In the open letter to Governor Scott, by how much does the writer say the governor promised to decrease annual car-registration fees?
== SOURCE DOCUMENT ==
Monday, April 28, 2014

CCFJ BANNER
OPEN LETTER TO GOVERNOR SCOTT


Governor Rick Scott;

This legislative session has clearly shown what you - as Florida's 
Governor - areall about: A promoter for special interests with little 
concern for Florida's citizens and consumers. When it comes to 
homeowner association reform, your agenda has been anti-
consumer and especially anti-homeowner. 

As a registered Republican who has voted for the Republican ticket 
all my life, I am plainly disgusted with your vision of Florida. You, with 
the help of "Speaker" Weatherford -- speaker in the meaning of 
speaking for special interest, have killed the single most important 
consumer protection bill that was filed - or forbidden to be filed - during 
this legislative session... a House companion to Senator Hays' 
SB 1348.

Are you really convinced that you can buy the votes of us citizens by 
promising to decrease our annual car-registration fees by $25?

Word had it at the beginning of the legislative session that only 
non-controversial bills would pass and signed by you because of 
the upcoming election. In the past few weeks it became obvious 
that non-controversial was supposed to mean that the bill would be 
ok if not opposed by special interest. You obviously didn't care if 
the bill would be very controversial in the eyes of Florida's citizens.
  
Do you honestly believe that collecting campaign funds from special 
interests will buy you back the Governor's mansion? Do you honestly 
believe that all registered Republicans will vote for you despite you 
having trampled on their rights and needs with feet? 
 
Your desire to achieve a sound bite of "no new fees" or "no increase 
of government", will allow - minimum for another year - the inability for 
homeowners to file a simple complaint with your DBPR in the same 
way a condominium owner can when abusive association leaders act 
illegally.
===
== STORED DATA ==
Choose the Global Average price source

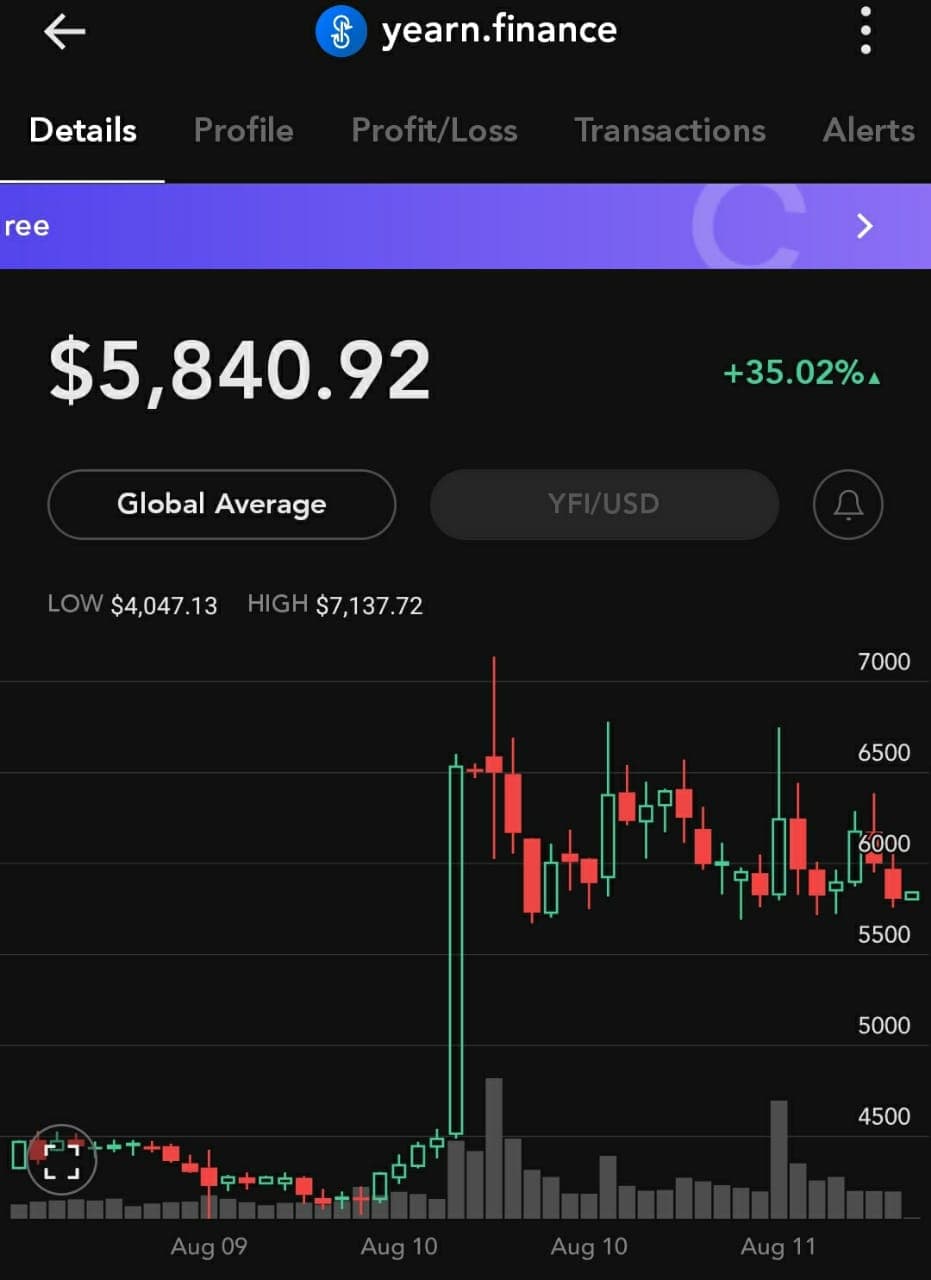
===
[OUTPUT FOR THIS TASK] By $25.